When More Women Join the Workforce, Wages Rise — Including for Men

The increase of women in the paid workforce was arguably the most significant change in the economy in the past century. Yet although the female labor force participation rate has been rising steadily in the country, it has not done so evenly across states and cities.

Previous research has explored the factors that create these disparities, but not much is known about their effects. Looking at Census data from 1980 to 2010, I studied how women’s participation in the workforce influences wage growth in approximately 250 U.S. metropolitan areas. 
What I found out is that places with higher female labor force participation rate experienced higher real wage growth than otherwise similar cities.

For example, in 1980, 59.5% of women in Minneapolis were in the labor force, compared with just 53.4% in Columbus, Ohio.
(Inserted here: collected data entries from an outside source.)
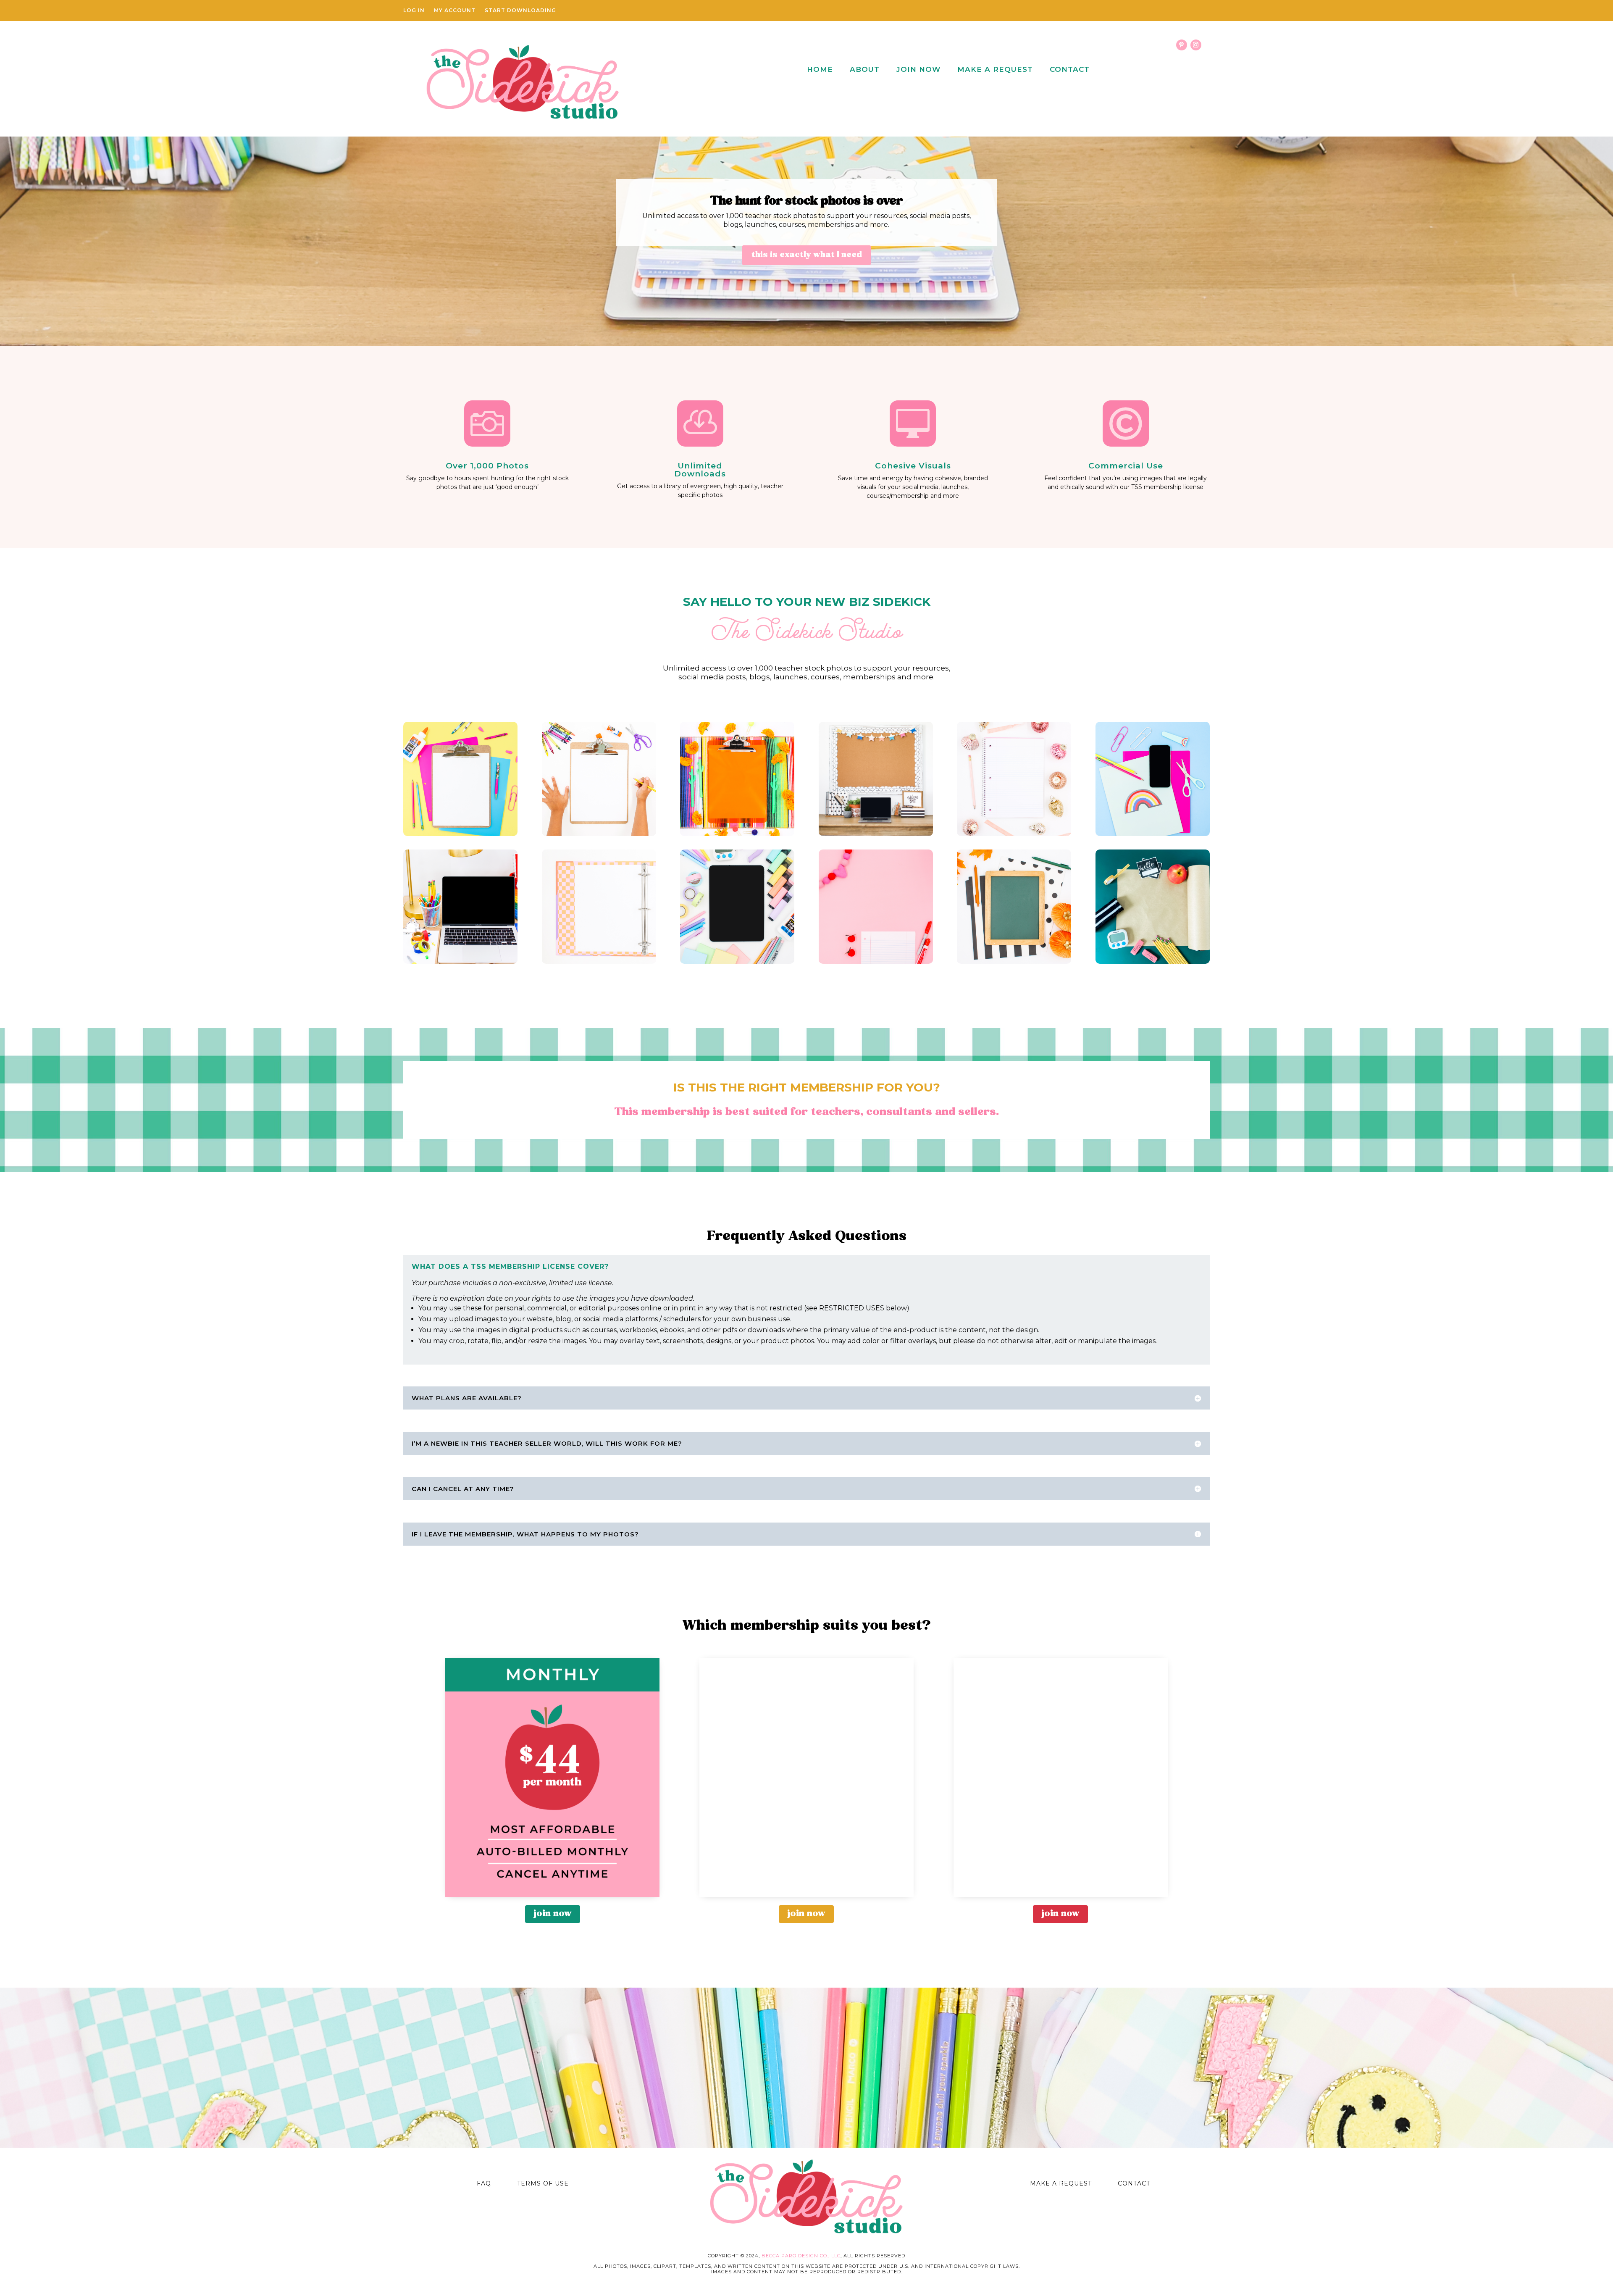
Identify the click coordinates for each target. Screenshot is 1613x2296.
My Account (454, 10)
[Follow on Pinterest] (1181, 44)
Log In (414, 10)
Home (820, 69)
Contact (1070, 69)
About (865, 69)
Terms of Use (543, 2183)
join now (552, 1913)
That difference led to over 4% higher median wage growth for Minneapolis, which saw median wages grow $0.54/hour more than Columbus from 1980 to 2010.

Despite increases in gross domestic product per capita, real wages for many workers have been stagnating in recent decades. The trend has particularly hurt men, while women have largely benefited from the growing service sector.

Some cities, such as Flint, Michigan, saw median real wages go down despite more women entering the workforce. This is because there are many other factors that affect wage growth in cities aside from the female labor force participation rate. Cities like San Jose, California, and Boston, with more robust economies and high-growth industries, expected to see higher wage growth than cities like Flint, which saw its main industry decline and its economy shrink.

Overall, my models suggest that every 10% increase in the female labor force participation rate in a metropolitan area is associated with a 5% increase in median real wages — for both men and women. When women are incorporated into the economy fairly (i.e., when they don’t face discrimination or aren’t segregated into low-paying, female-dominated occupations), the effect they have on cities is even larger. While female labor force participation rate across metropolitan areas have increased in every decade between 1980 and 2010, the largest gains by far were made in the 1980s, when women also made the largest gains in shrinking the gender wage gap and in reducing sex segregation.

When fewer women participate in the labor force, the economy operates without the talents and abilities of 51% of the population. If cities want to take advantage of the real wage gains that result from more women in the workforce, they should ask women what they want and find ways to meet their needs.